> **How to complete this task**:
Only the lines below, from the one with "For every named" through the one with "23 (488, 1258)", are to be written out, exactly.

> **Data records**:
--- --- ---

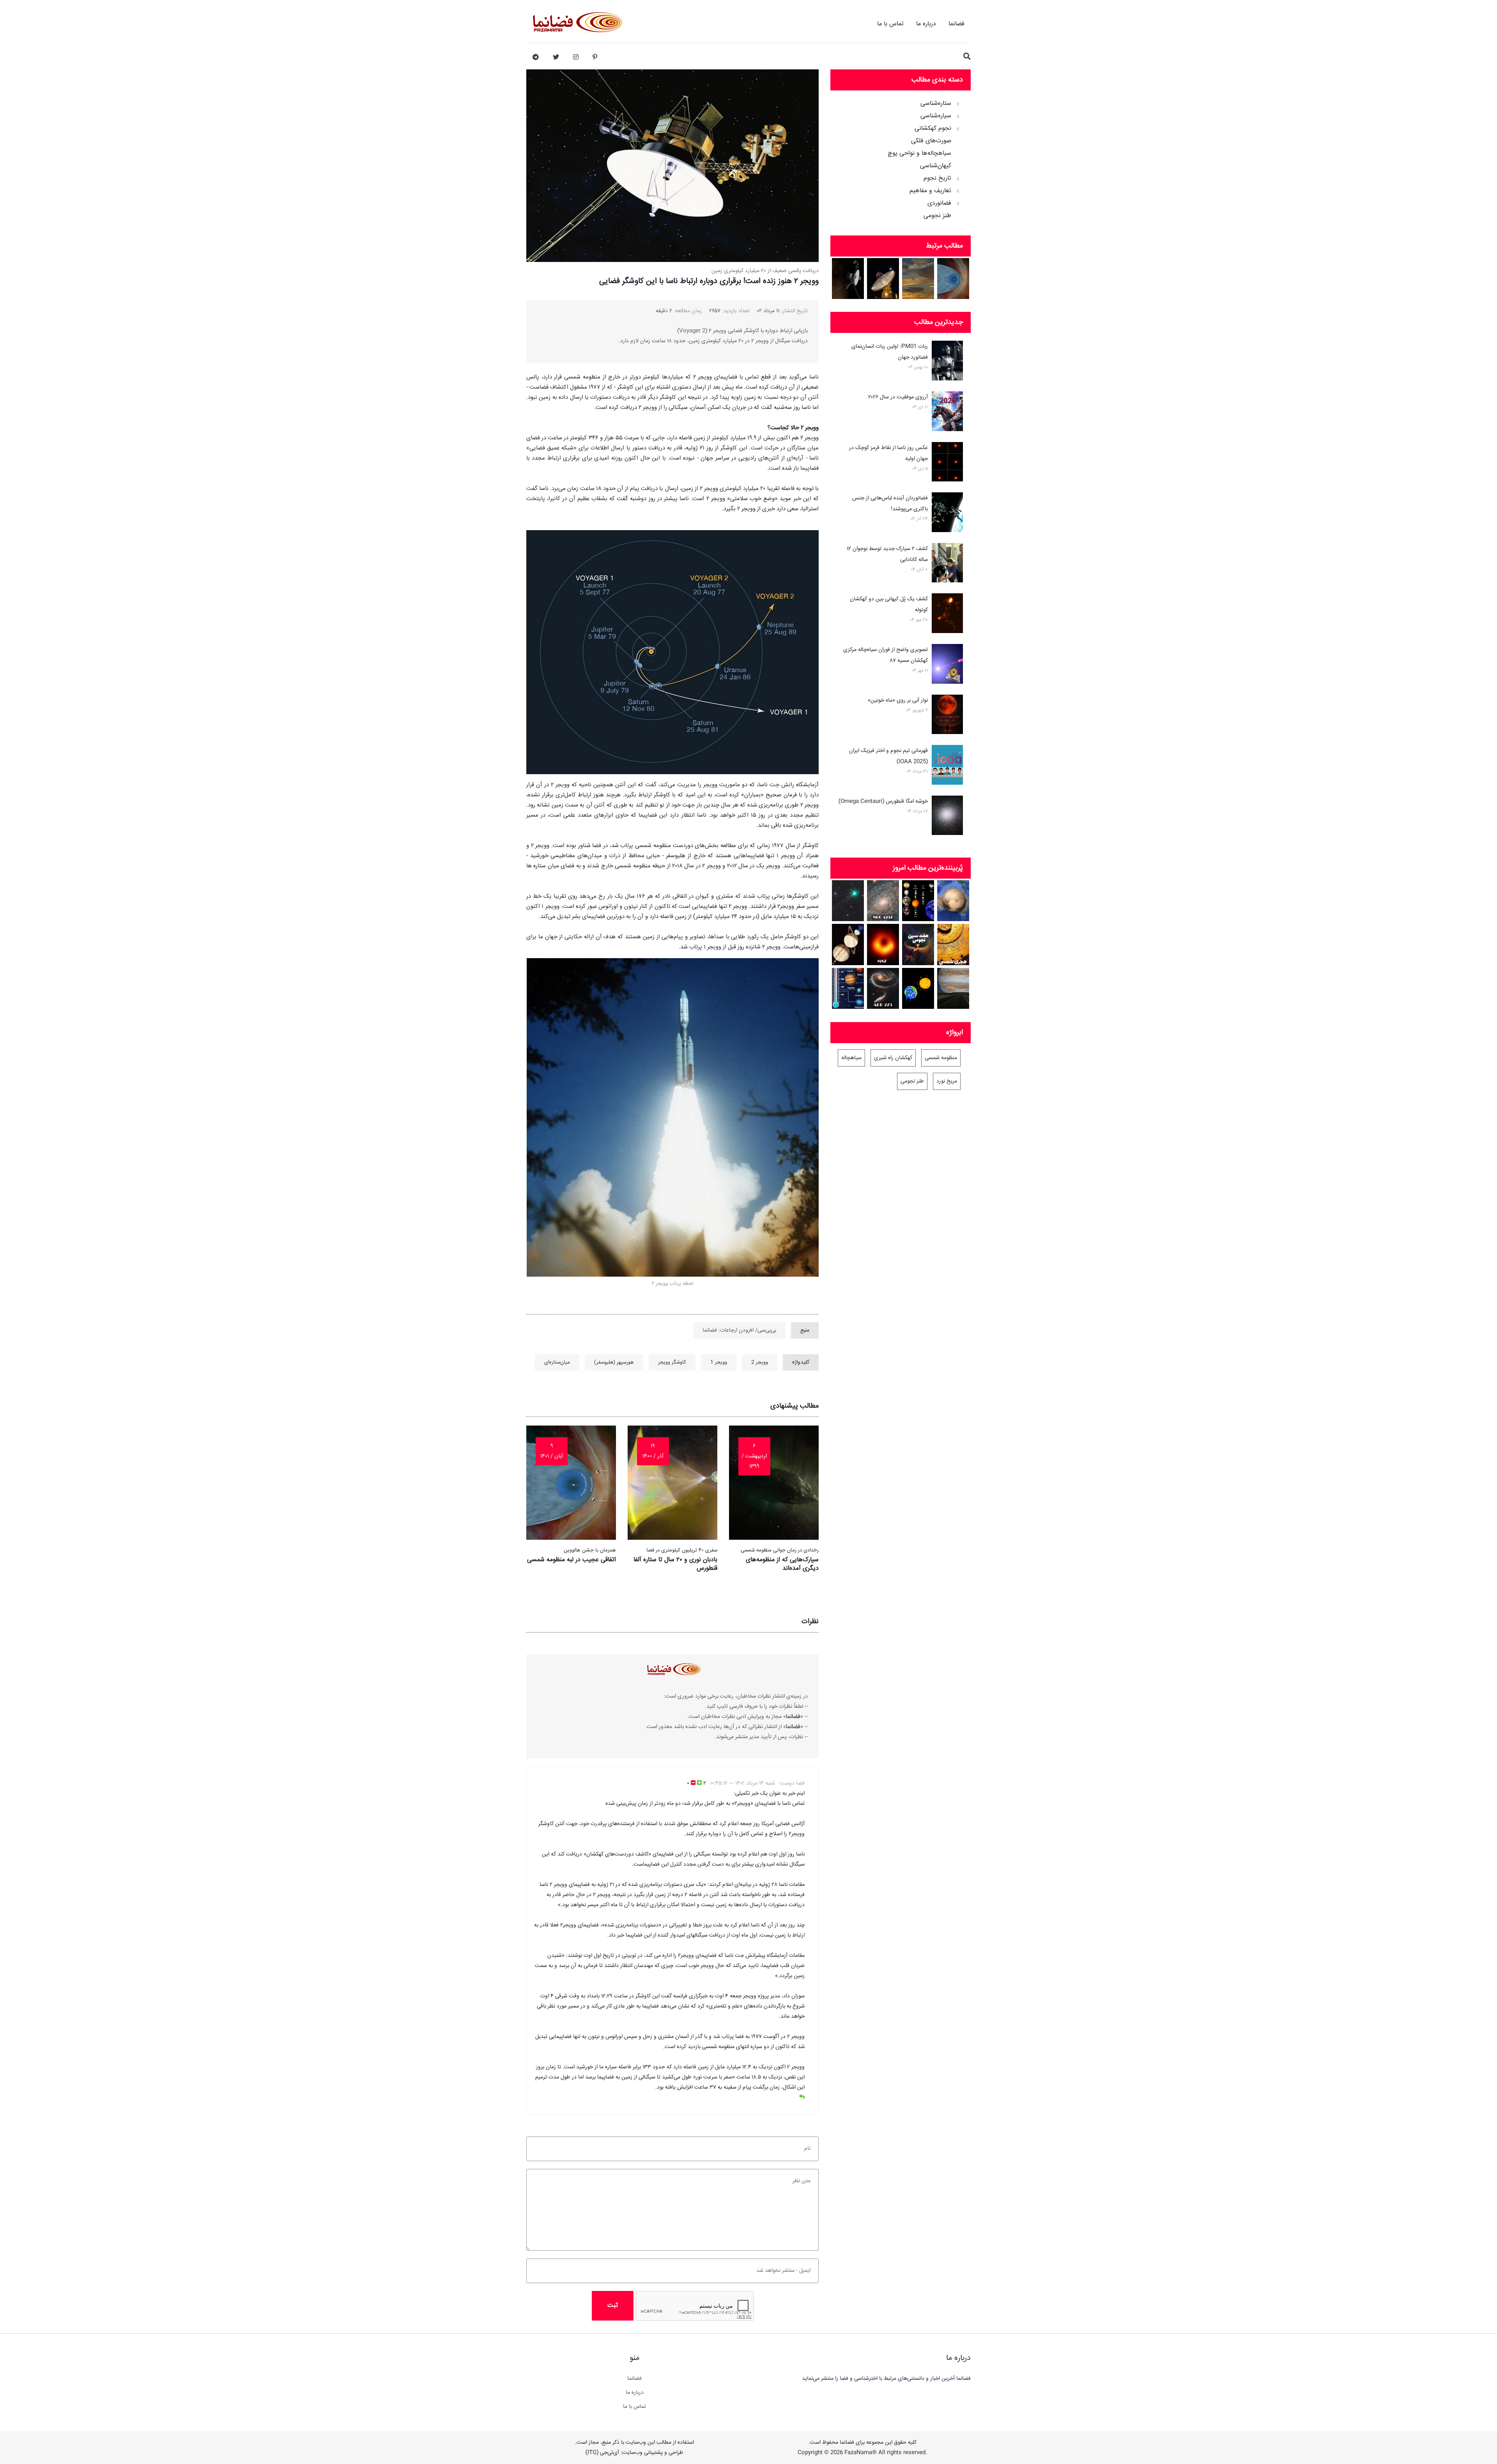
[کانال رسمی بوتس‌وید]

--- --- ---

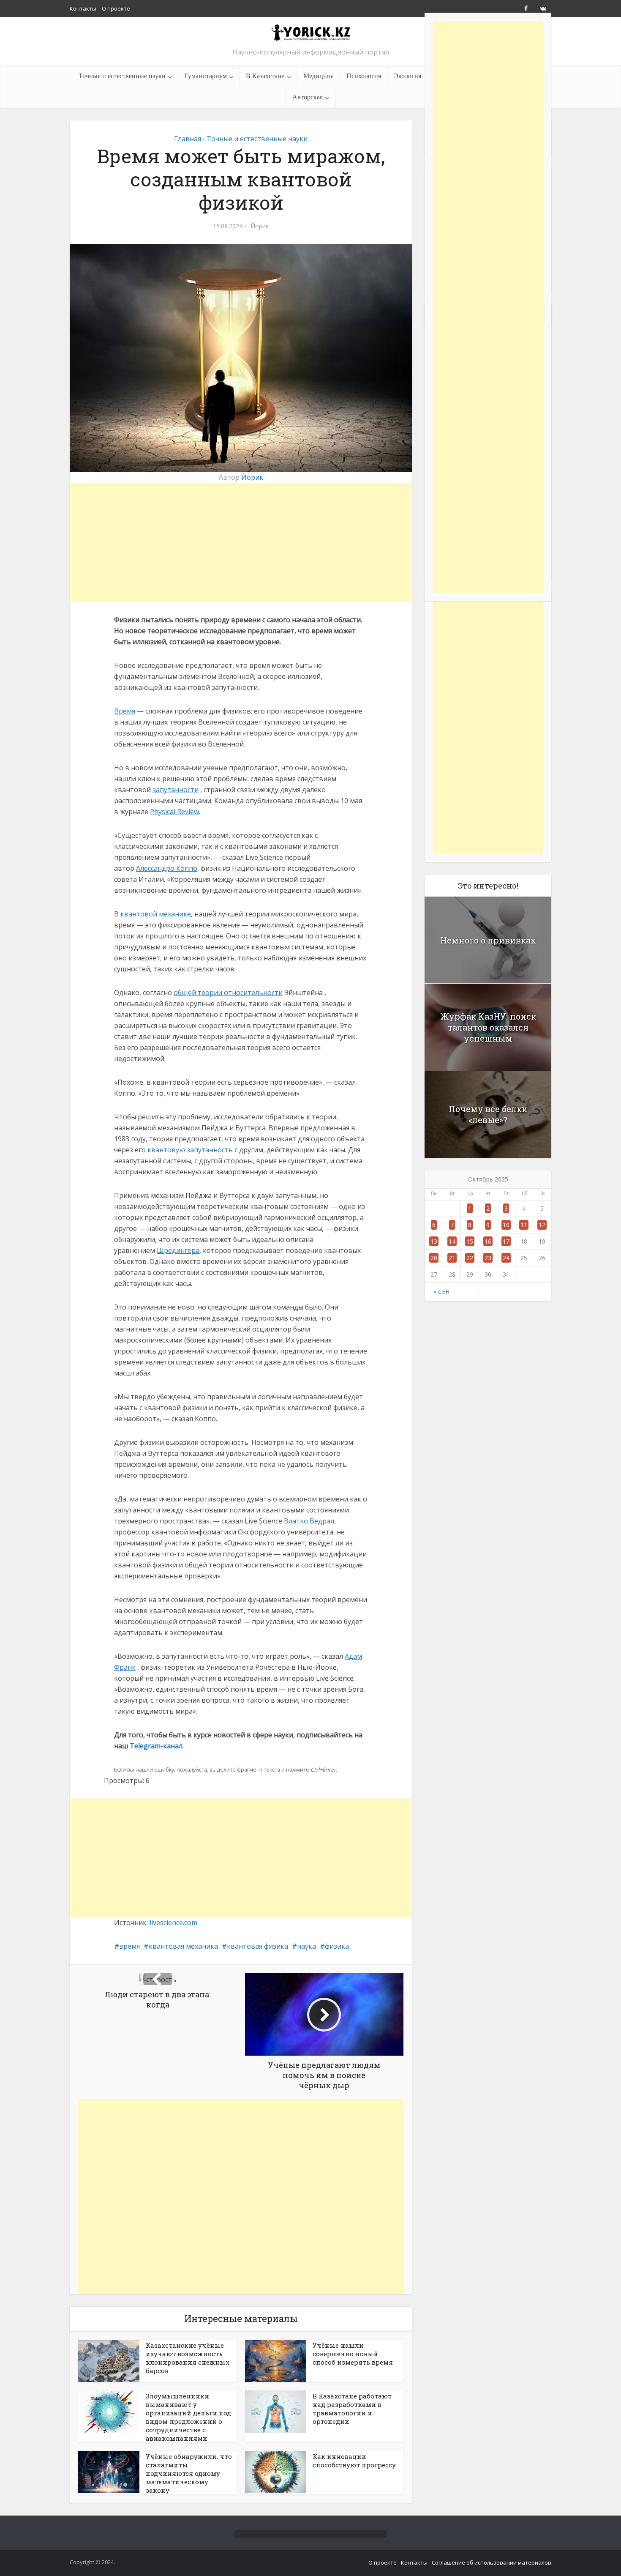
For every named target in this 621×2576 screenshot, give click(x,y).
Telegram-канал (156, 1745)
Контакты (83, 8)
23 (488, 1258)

--- --- ---

> **Response to the exercise**:
For every named target in this 621×2576 screenshot, give click(x,y).
Telegram-канал (156, 1745)
Контакты (83, 8)
23 (488, 1258)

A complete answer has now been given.